Try it → What you produce should be the lines from the line containing "Task: Toggle the Side channel power button" through the last line below, both ends included, reproduced exactly and without pictures.

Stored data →
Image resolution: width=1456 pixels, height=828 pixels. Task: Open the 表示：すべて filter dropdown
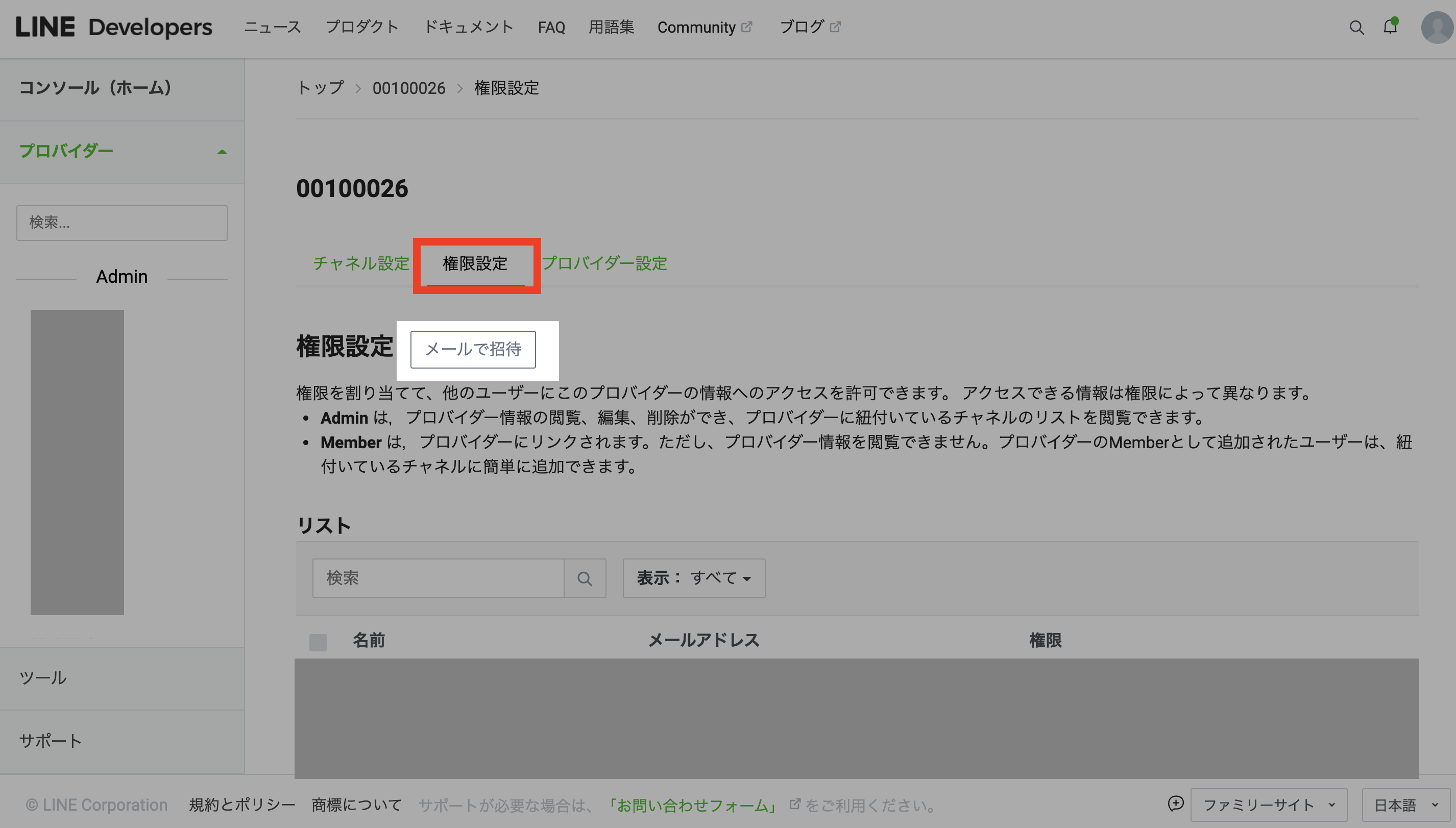pyautogui.click(x=693, y=578)
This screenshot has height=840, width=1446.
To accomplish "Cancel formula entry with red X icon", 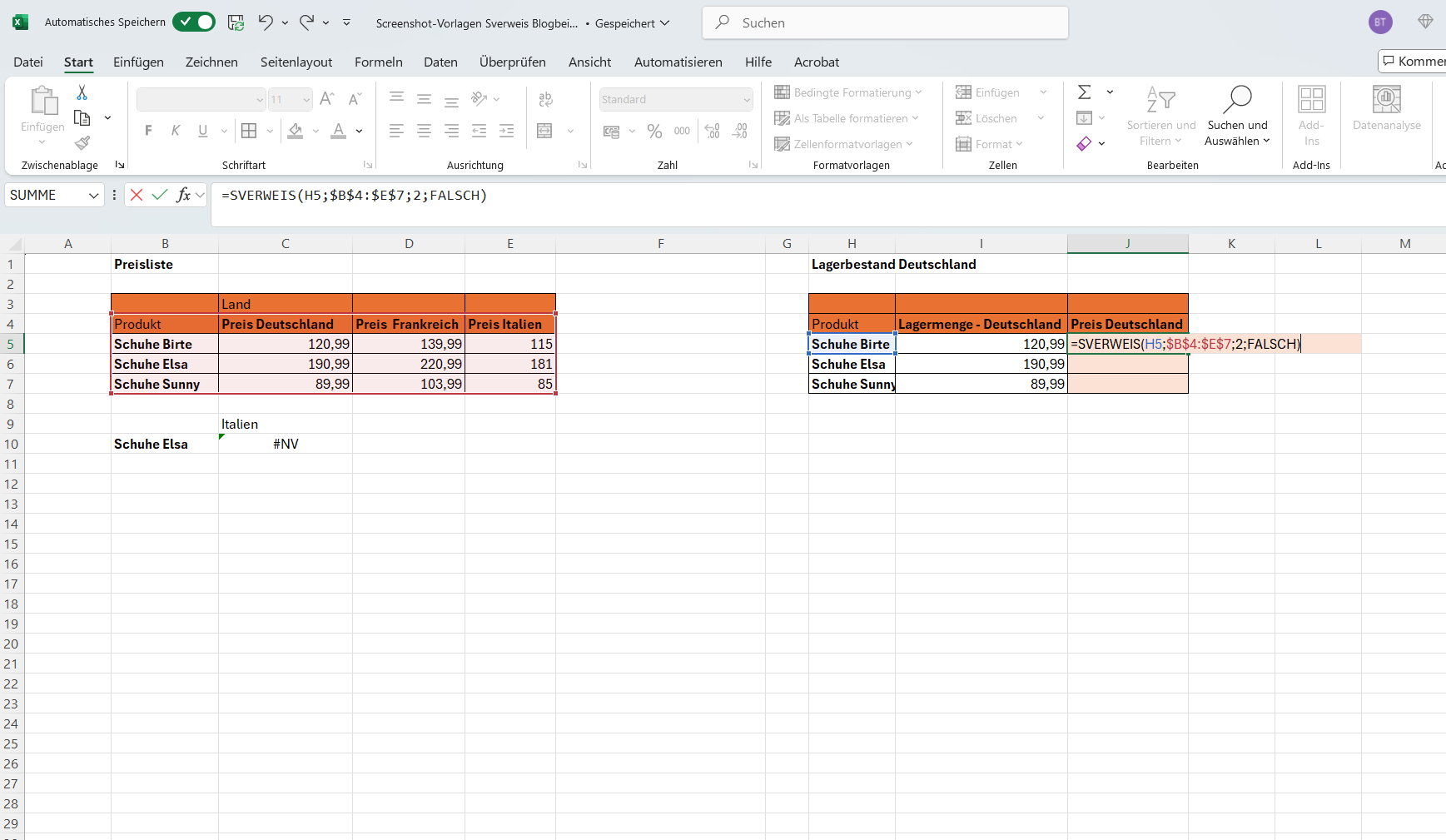I will pyautogui.click(x=136, y=195).
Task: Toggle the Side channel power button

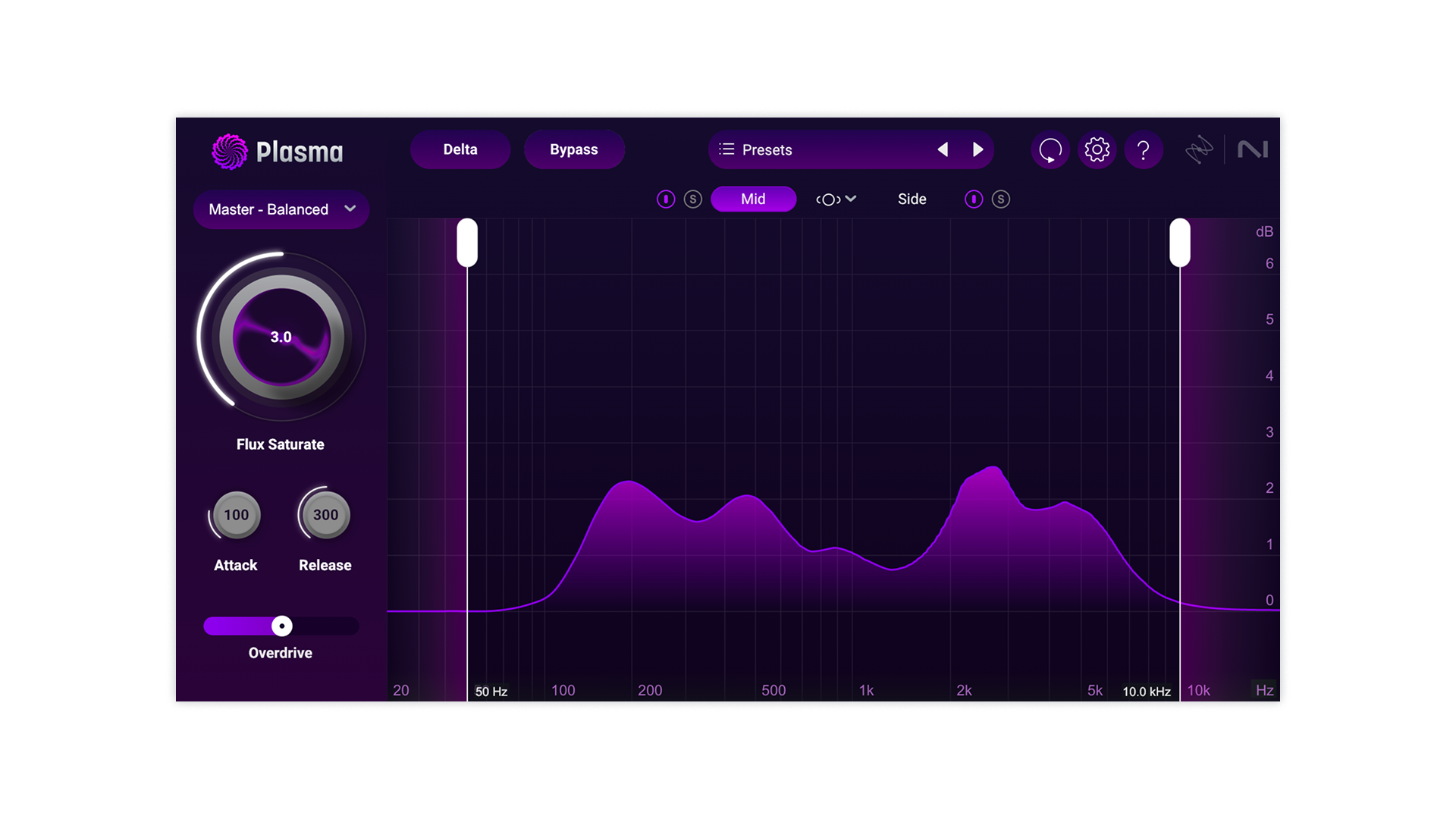Action: click(974, 199)
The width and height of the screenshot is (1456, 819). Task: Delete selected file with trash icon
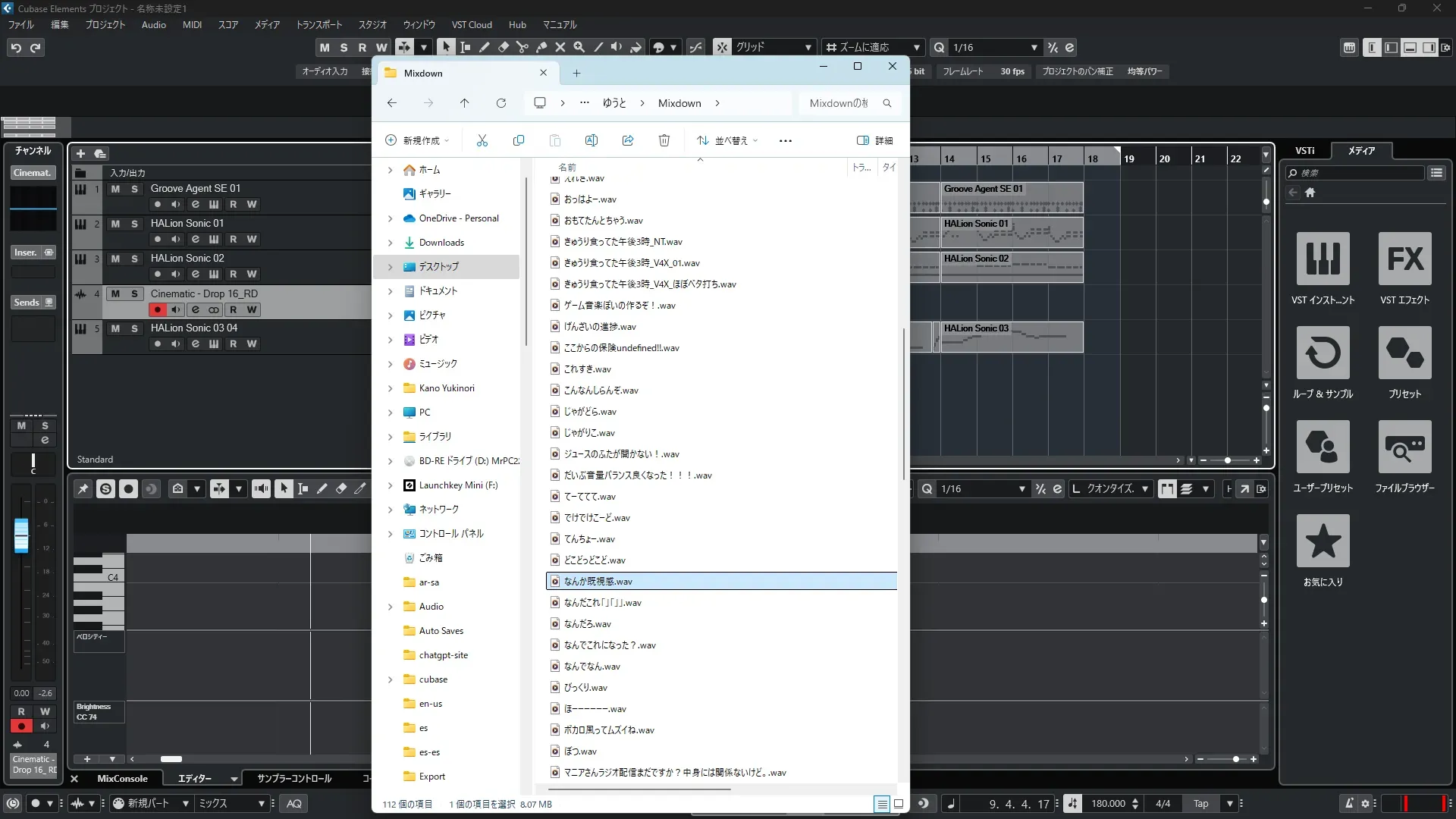[x=664, y=140]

Solution to this exercise →
Task: Toggle the Side channel power button

Action: click(974, 199)
The width and height of the screenshot is (1456, 819). Task: Delete selected file with trash icon
[x=664, y=140]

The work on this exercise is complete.